++++ Fragmento proporcionado ++++
La esquina
José Aguilar
¿Tiene pruebas Aldama?
La esquina
CON la nueva ley antitabaco el Estado despliega un soberano ejercicio de hipocresía institucional: en su versión de Ministerio de Sanidad defiende ardorosamente la salud de los ciudadanos, mientras que en la modalidad de Ministerio de Hacienda no para de subir los impuestos sobre el tabaco a fin de ingresar lo más posible. Leire Pajín combate y Elena Salgado recauda.
Dicho lo cual, me apresuro a añadir que la ley, tan draconiana, es justa y necesaria en la medida en que lo es su primer objetivo declarado: impedir que los fumadores fuercen a los no fumadores, que son amplia mayoría, a compartir con ellos los efectos nocivos del tabaco. Los derechos de los fumadores pasivos deben ser preservados por encima de cualquier otra consideración. Nadie puede envenenar a sus vecinos ocasionales por capricho, vicio, enfermedad u ocio.
Hasta ahí estamos. El planteamiento resulta inobjetable en tal grado que, más pronto que tarde, las protestas, desplantes, dificultades e incidentes que se están viendo estos días desaparecerán. Hay una presión social tan intensa y generalizada en contra del fumeteo en lugares públicos que pronto los fumadores serán derrotados del todo y acatarán la ley. Dentro de unos años la gente se extrañará de que se pudiera fumar en cualquier sitio y la ministra de Sanidad podrá prescindir de su lamentable llamamiento a la delación.
++++ Información ++++
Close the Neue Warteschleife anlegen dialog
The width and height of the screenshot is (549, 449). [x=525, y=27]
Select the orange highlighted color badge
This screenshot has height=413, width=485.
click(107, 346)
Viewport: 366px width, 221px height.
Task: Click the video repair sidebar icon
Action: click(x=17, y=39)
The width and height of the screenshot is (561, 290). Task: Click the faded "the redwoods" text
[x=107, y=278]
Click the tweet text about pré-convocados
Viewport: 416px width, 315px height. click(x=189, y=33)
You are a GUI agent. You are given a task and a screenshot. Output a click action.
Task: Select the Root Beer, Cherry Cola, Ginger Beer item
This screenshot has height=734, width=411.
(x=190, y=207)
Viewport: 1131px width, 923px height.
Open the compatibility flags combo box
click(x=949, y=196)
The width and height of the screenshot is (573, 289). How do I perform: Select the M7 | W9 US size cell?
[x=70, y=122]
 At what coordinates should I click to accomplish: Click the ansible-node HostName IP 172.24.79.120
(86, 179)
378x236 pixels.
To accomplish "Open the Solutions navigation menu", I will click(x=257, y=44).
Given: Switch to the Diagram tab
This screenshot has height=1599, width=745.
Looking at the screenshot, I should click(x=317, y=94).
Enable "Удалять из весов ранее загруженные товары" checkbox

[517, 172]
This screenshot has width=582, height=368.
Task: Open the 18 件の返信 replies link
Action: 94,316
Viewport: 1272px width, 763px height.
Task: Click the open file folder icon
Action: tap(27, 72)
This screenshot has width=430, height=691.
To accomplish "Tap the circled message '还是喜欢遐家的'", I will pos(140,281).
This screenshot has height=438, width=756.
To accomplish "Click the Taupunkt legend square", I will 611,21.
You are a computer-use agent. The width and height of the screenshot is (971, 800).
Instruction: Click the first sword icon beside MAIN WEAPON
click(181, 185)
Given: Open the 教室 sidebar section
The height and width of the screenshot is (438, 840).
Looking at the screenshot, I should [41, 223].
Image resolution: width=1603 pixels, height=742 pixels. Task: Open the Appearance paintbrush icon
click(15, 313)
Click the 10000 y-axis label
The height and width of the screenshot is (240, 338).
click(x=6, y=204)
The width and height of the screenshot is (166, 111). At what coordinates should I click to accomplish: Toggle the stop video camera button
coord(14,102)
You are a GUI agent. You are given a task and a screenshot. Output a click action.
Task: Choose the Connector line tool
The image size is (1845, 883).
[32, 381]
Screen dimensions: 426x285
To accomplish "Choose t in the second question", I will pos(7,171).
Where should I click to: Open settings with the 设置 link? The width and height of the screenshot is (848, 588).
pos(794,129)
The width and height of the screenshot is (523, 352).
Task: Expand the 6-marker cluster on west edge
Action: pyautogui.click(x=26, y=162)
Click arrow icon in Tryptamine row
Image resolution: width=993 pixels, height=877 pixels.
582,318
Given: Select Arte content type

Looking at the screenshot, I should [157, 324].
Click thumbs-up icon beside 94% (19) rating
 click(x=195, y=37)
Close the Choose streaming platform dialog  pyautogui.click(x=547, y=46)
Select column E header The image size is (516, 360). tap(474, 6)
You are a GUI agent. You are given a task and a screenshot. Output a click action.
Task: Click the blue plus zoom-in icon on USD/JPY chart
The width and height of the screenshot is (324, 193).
++++
Qué hacer:
Retoma la columna sobre la nueva ley antitabaco y continúala a partir de su última frase. El listado no tiene ningún papel en esto.

Respuesta:
Habría sido más razonable, sin embargo, una legislación menos extremosa e intervencionista, al menos en lo que se refiere a los actos privados. Fumar o no fumar, por ejemplo, en la celebración de una boda o un bautizo debería ser un problema entre los anfitriones y sus invitados exclusivamente, sin injerencias de la autoridad. Prohibir -otro ejemplo- que los clubes de fumadores sirvan bebidas o contraten camareros es tanto como condenarlos al cierre. ¿Por qué no autorizar bares y restaurantes de fumadores en los que adultos responsables de sus vidas las acorten en uso de su libertad? Ya sé que en estos casos se trata de proteger a los empleados de la hostelería, pero a nadie se le obliga a trabajar en un establecimiento en el que se fuma. Sería, ciertamente, una discriminación para quienes, necesitando un empleo, no acepten inhalar el humo de la clientela: la misma discriminación que cometen las tiendas de moda que rechazan a las dependientas obesas o feas, la de otras muchas empresas de todos los sectores que jamás darán trabajo a nadie que pase de los cincuenta años, la de las minas que dan la espalda a quienes no se resignan a enfermar de silicosis, etcétera.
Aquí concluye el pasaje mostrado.